3 Tips to Proactively Manage Your Career

You spend a lot of your more productive waking hours at work, but have you ever devoted a significant amount of time developing a long-range plan to manage your career?  If a promotion or raise comes along, you are happy, but do you have a 2-year, 5-year, or 10-year career plan?

Take Tony, for instance, he was brilliant at his interview.  He seemed ordered straight out of central casting—energetic, bright, willing to learn and friendly. The fact that he was honorably discharged from the U.S. Army meant he was likely team-oriented, task-focused, disciplined, and reliable.

He was hired to work in the warehouse as a laborer and promoted to distribution dispatcher in 18 months. He was great at his job and always received outstanding performance reviews. Now, fast-forward three years, he is now a foreman, though two of his buddies have been promoted to head foreman and one just made warehouse superintendent. What’s wrong with this picture?

Tony has been happy with the 3% – 5% annual raises, but he has more skills than most of his co-workers. Lately, he has started thinking about his career path and future, but wonders what he needs to do to be more marketable.

All of us want career success and satisfaction.  The trick is to take an unbiased, objective view of our progression. If you find yourself wondering long-range about your future, here are three tips to help you proactively manage your career:

(1) Assess where you are now and where you want to go with your career. Do the research for the next career level or enhancements to your current position. Address any educational or training deficits. Assemble any positive performance reviews, awards, and successful professional development trainings completed. Review your current job description. Think short-term and long-term.

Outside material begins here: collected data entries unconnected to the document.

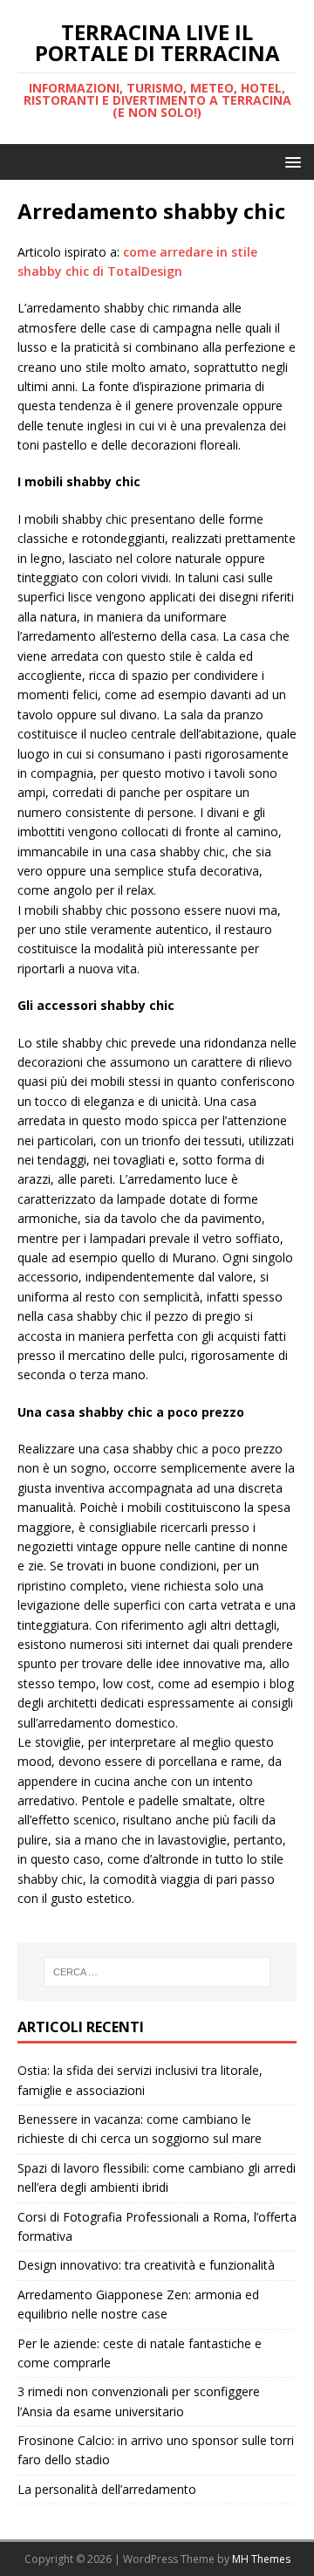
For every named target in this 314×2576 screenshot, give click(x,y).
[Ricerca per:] (157, 1972)
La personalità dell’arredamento (106, 2489)
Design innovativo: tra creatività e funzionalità (146, 2265)
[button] (290, 161)
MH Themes (261, 2559)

(2) Objectively consider what unique value you have to offer a prospective employer. Put ego aside and take the recruiter’s perspective, why should anyone hire you? If the interview were tomorrow, how would you convincingly present your value?  Write it down. Make sure your statements are verifiable, authentic, quantitative, clear and succinct.

(3) Investigate your online reputation. Google yourself, most recruiters will. Pay attention to your personal online accounts, photos and posts. If you are serious about your career, take the time to establish a free LinkedIn profile.  Complete the information for each category.

Figure out where you want to go and map out a plan. Getting a branded, targeted and correctly formatted resume with supporting documents (cover letters, LinkedIn profiles, etc.) that are professionally written to help you find, elevate, or retain fulfilling employment.

A professional resume writer can appropriately present you for your industry and career objectives. You should manage your career proactively—developing a resume takes time and planning.  Update it before it’s needed.